His work encompasses theoretical essays on decisions made under uncertainty by companies and essays on the policy-relevant assessment of the competitiveness of nations (for the European Commission and the OECD). He has written articles for the Advisory Council for Economic and Social Affairs as well as the reform dialogue of the Austrian Federal Government. Over the past few years, he has focused increasingly on the causes and consequences of the 2008 financial crisis and European economic policy strategies.

 He published on globalization, the future role of Europe in the new world order with the USA as “sole remaining superpower” retreating from multilateralism and China on the way back to Number 1. He discusses possible cooperation with Africa in combating climate change as well mitigating the refugee streams to Europe.
He led the research project Welfare, Wealth and Work for Europe from 2012 to 2016. It was funded by the European Union and coordinated by the Austrian Institute of Economic Research. It was a key academic project accompanying the European Union's Europe 2020 strategy and extending it beyond, providing a basis for a more dynamic, green and socially-oriented society. The closing report and the executive summary were presented in Brussels in February 2016 to the European Parliament, the European Commission and the media in a final conference at which Kenneth Arrow of Stanford University held the welcoming address.

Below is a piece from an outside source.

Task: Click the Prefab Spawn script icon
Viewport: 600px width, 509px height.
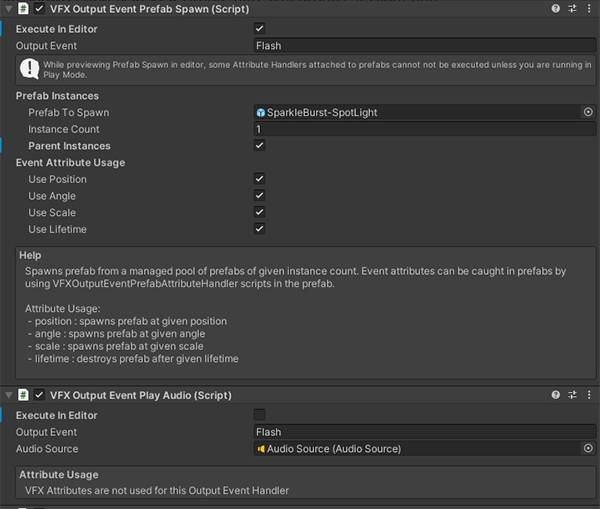Action: pos(23,8)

A white paper was prepared under his leadership in 2006 on Austrian economic policy entitled "More employment through growth on the basis of innovation and qualification", which had a major influence on Austrian economic policy.
In industrial policy, Aiginger advocates the concept of a systemic industrial policy which cooperates with innovation policy, labor market and competition policy with the final goal of serving societal needs. If it is designed strategically, a "green industrial policy" must not reduce price competitiveness but should actually create a competitive advantage. This issue is explored in depth in a special volume of the Journal of Industry, Competition and Trade. Higher costs for energy or emission at an industrial location should be offset by lower taxes on labor and a better supply of research resources, universities and technical colleges. In this way, a country gains competitive advantages that are important for the future, it becomes a technological leader in renewable energies and energy efficiency, and saves costs associated with making up for environmental damage.

It is a main message of Aiginger's work not to equate competitiveness with low costs or to measure it using the external balance, but to measure it by outcomes, specifically defining competitiveness as the "ability to deliver Beyond GDP goals". Industrialized countries must follow a strategy based on quality. A cost strategy can be copied by low-income countries at any time (the "high road strategy vs. the low road strategy"). The broad definition of competitiveness was also recently adopted by the European Economic and Social Committee (EESC) in which the trade unions originally wanted to reject the new "national committees for competitiveness" because they feared an overly restrictive, cost-cutting policy. Following a change in the definition of competitiveness in the direction of fulfilling targets that go "beyond GDP", as proposed by Aiginger and WWWforEurope, the EESC was able to approve the creation of new commissions.
Karl Aiginger continues to work on European issues in the Policy Crossover Center, Vienna-Europa and at the Vienna University of Economics and Business from an increasingly interdisciplinary standpoint.